Her shop, in the little Sussex town of Petworth, is dotted with both antiques and one-off creations by artisans from around the world whose aesthetic sensibility aligns with her own. There are giant canvases by the Italian artist Gennaro Avallone, whose layering of materials, textures, colours and gilt makes them look like a cross between embossed leather and hardened antique fabric. On tables sit exquisite vase-like structures in pale clay sprouting delicate “leaves” by the London ceramicist Lucy Whitford.

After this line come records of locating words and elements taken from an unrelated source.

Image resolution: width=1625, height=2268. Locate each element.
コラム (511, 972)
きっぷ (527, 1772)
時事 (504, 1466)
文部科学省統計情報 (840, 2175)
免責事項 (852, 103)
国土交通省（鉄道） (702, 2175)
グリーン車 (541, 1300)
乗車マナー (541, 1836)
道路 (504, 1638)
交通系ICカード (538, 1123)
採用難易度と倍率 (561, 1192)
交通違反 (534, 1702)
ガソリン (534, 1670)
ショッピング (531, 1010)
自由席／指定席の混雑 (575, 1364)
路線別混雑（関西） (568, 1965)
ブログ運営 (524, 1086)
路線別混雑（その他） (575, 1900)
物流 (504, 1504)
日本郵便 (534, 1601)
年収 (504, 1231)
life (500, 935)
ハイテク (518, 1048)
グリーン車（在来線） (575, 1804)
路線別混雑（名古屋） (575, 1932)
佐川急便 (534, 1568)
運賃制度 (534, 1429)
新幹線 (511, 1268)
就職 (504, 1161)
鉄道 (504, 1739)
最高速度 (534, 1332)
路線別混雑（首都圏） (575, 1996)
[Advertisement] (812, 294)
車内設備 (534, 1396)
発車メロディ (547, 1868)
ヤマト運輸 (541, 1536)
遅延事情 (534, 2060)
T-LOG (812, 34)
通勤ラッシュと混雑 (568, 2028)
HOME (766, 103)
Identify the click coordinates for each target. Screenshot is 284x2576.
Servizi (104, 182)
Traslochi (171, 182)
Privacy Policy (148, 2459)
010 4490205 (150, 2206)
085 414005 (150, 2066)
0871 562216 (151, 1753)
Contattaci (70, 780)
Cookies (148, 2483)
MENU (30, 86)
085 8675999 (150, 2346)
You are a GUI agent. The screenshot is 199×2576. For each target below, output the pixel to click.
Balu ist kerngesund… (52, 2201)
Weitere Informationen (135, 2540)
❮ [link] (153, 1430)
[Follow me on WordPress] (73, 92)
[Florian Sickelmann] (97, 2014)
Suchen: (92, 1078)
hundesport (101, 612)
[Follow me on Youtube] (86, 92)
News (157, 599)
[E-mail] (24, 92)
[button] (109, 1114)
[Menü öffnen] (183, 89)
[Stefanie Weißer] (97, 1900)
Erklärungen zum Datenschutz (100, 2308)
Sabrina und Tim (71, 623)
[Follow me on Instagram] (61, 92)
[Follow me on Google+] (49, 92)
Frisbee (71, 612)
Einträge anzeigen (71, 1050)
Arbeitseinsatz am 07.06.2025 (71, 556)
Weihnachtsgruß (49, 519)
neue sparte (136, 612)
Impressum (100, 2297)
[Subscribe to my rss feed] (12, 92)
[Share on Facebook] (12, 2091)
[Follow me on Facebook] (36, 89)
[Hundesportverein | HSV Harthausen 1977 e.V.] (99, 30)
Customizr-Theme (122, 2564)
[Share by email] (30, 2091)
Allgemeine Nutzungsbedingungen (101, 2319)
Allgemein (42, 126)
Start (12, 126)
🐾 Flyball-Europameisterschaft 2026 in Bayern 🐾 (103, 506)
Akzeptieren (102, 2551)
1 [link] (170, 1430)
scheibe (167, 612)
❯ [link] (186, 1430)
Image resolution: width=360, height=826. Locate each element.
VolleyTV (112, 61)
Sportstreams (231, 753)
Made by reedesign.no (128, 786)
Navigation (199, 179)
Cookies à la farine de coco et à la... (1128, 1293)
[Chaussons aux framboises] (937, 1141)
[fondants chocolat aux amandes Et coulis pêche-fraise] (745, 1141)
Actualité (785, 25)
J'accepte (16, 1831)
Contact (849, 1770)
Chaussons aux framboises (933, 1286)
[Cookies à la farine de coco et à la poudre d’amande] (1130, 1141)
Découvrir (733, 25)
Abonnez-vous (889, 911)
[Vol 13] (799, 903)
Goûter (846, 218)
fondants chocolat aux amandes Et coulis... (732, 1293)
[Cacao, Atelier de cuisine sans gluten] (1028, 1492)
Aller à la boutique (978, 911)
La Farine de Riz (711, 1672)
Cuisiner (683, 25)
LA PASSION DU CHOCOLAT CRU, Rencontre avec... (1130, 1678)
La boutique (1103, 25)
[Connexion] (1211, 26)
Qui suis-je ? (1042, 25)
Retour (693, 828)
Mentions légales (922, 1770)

Then there are elegant wooden white sculptures by the Frenchman Benoit Averly and delightfully simple black stoneware pieces by the Japanese sculptor Noe Kuremoto, alongside chunky jewellery designed by the ethical maker Pippa Small and delicate recycled-gold chains by the Somerset jeweller Sia Taylor. And above them all hang lights by Ochre: a trio of female designers whose modern sculptural chandeliers resemble a school of gold and glass tadpoles suspended in space.
Sonnellino chair and stool by Giovanna Ticciati
What the pieces have in common, Ticciati says, is not only that they are inspired by nature, and made by “wonderful, creative, interesting people”, but that they are for sale on her new online platform, the Artisan Collab. Ticciati created the platform in 2022, “because I realised that life was short, and I only wanted to work with people you get on with and believed in,” she says. “And as you get older, I think, you realise more and more that the focus of life isn’t on money. Of course we all need it to buy food and survive. But the day-to-day quality of your life is incredibly important, it’s so precious, as are the people around you, the connections. And I wanted to celebrate that by bringing great people, great friends, great design all together.”
For those who love handmade, beautifully formed one-off pieces inspired by nature and made with natural materials such as wood, glass, bronze and clay, the Artisan Collab has become a one-stop shop that’s far more personal than Etsy and more curated than 1stDibs. While some pieces, such as Gennaro Avallone’s works, could set you back £24,000, most are, Ticciati says, “manageable for people like us” — by which she means her and her Danish bread-making husband, Troels Bendix, whose local bakery, Sodt, produces loaves for hotels from the Lanesborough to the Pig.
Tondo by Gennaro Avallone
Since she launched, several public spaces have requested pieces to show in their own exhibitions. Currently, a selection curated by Lily Ackerman of Ackerman Studios is on display at 45 Park Lane hotel in London — ranging from one of her own bronze-cast tables to Lucy Whitford ceramics. The works of the latter, Ticciati says, have been an “extraordinary success”. The Londoner won the Artisan Collab’s first Rising Creator Fellowship, which funds a less-known but talented maker. Within two weeks of Whitfield’s pieces going on show on the Artisan Collab, “we’d sold three out of the four, she’d been interviewed by several craft magazines, and the florist Nikki Tibbles from Wild at Heart had been in touch to buy some. So Lucy definitely benefited from the prize.”
Even for those who aren’t into art or ceramics, there are fun things to buy: for instance, a Jeremy Pitts treehouse. That’s because the company is not about only “a sensibility — but also about the richness of life,” says Ticciati. “Some things, like a treehouse, you buy purely to enjoy. We make things to enable people to have a nicer time.”